New Zealand Sociology is a double-blind refereed journal peer reviewed to international standards:
- Some papers are rejected without peer review owing to lack of novelty, not meeting the standard required for academic scholarship or being outside the scope of the journal;
- Manuscripts will be acknowledged by the Editors upon receipt;
- Following editorial review, manuscripts will be sent to two referees for blind review. To facilitate this process, the author’s details should be included only on the separate cover page, although the title and abstract should appear in the main manuscript document;
- Revised articles are usually sent for re-review to the original peer reviewers if these indicate their willingness to review the article again;
- Revision of an article gives no guarantee of acceptance and in some cases revised articles are rejected if the improvements are not sufficient or new issues arise;
- All authors should be prepared to return revised papers and proof corrections to the deadlines required for publication;
- Preliminary consultation with the editors about the suitability of an article does not necessarily guarantee its publication.

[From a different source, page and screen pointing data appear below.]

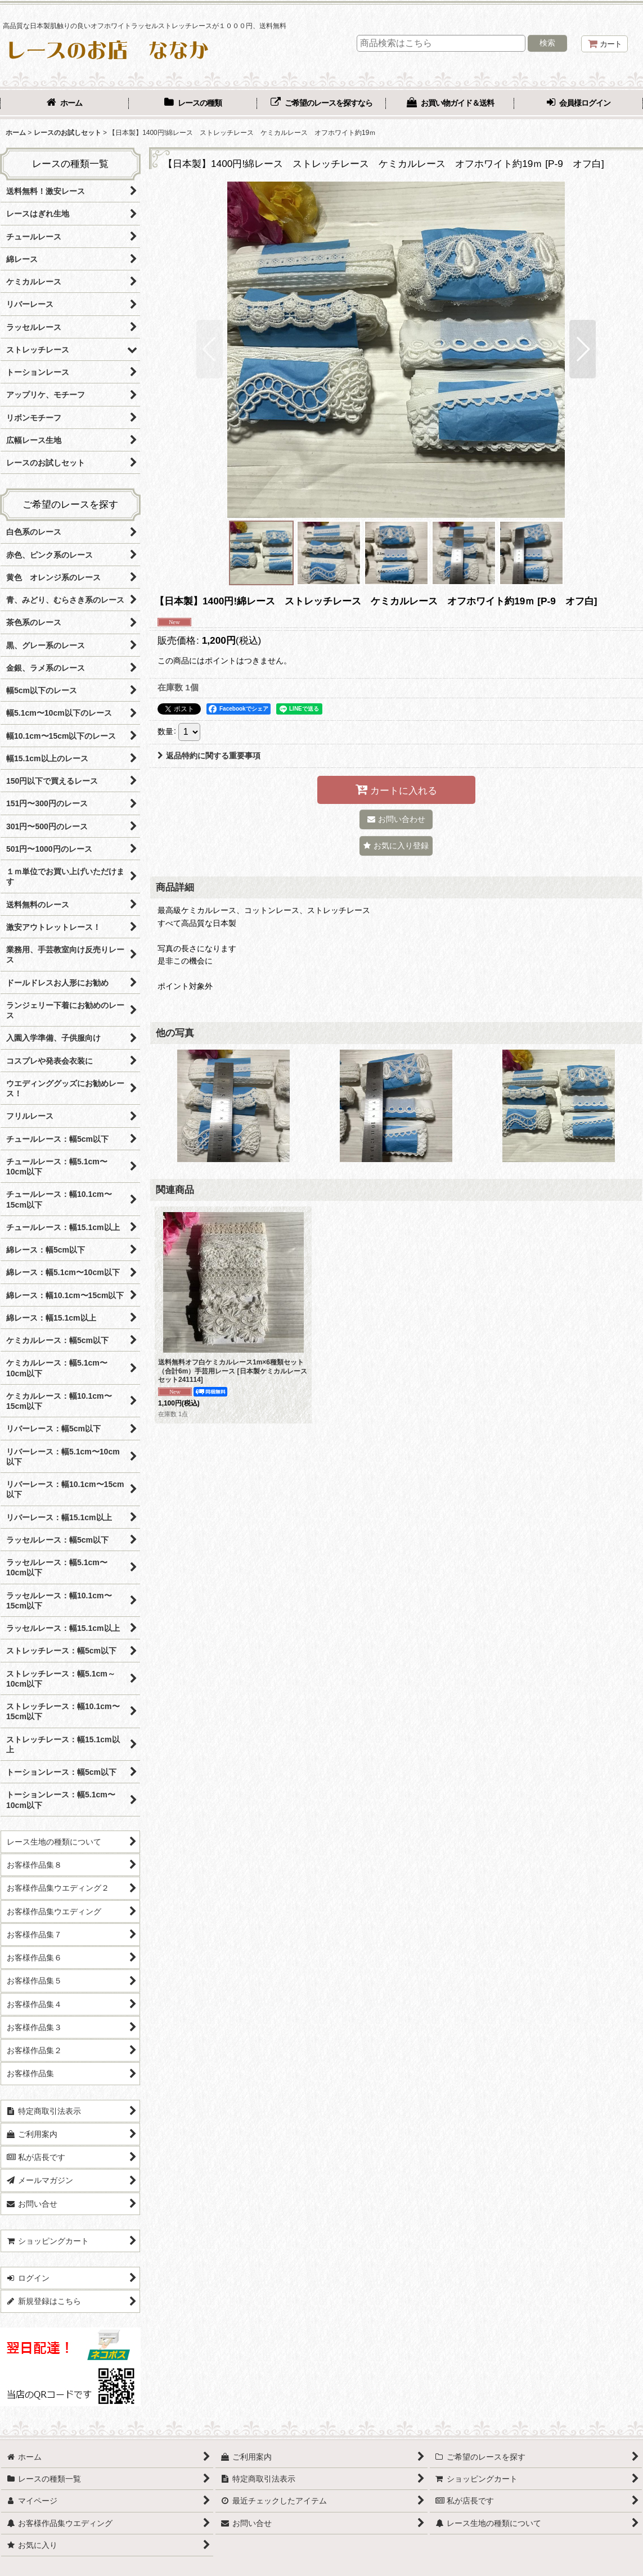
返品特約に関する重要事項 (209, 755)
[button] (209, 349)
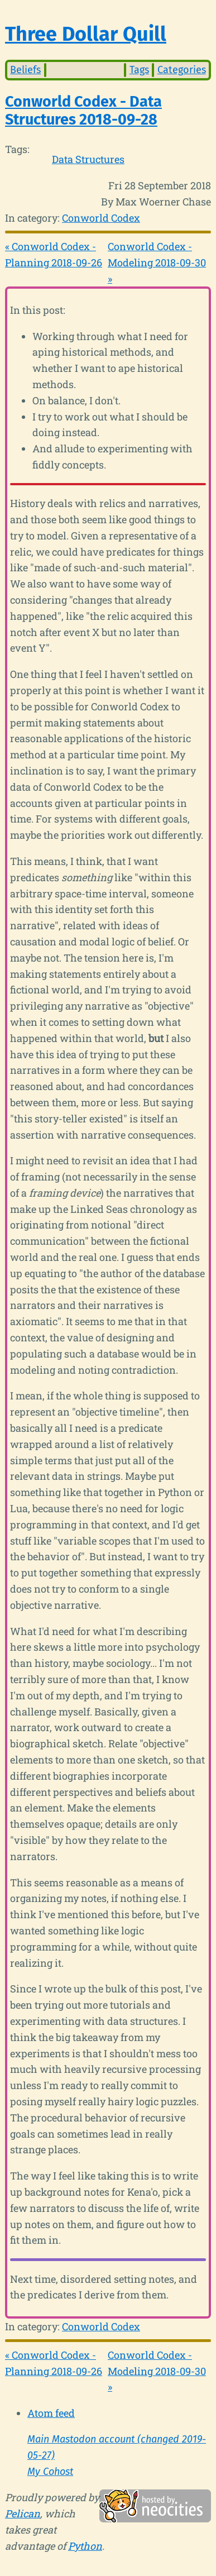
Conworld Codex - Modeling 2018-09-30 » (157, 262)
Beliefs (25, 70)
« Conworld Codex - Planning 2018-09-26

Submissions from authors with whom the Editors have a conflict of interest will be assessed by an Associate Editor or member of the Editorial Board. Submissions by Editors, Associate Editors or members of the Editorial Advisory Board will be managed in a way so as to avoid conflict of interest and will be subject to the same double-blind review as other authors.
These will be emailed to authors and any improved layout suggestions should be returned to the managing editor within one week. Major alterations to the text cannot be accepted at this stage.
The editors reserve the right to make minor editorial alterations or deletions to articles without consulting the author(s), so long as such changes do not affect the substance of the article.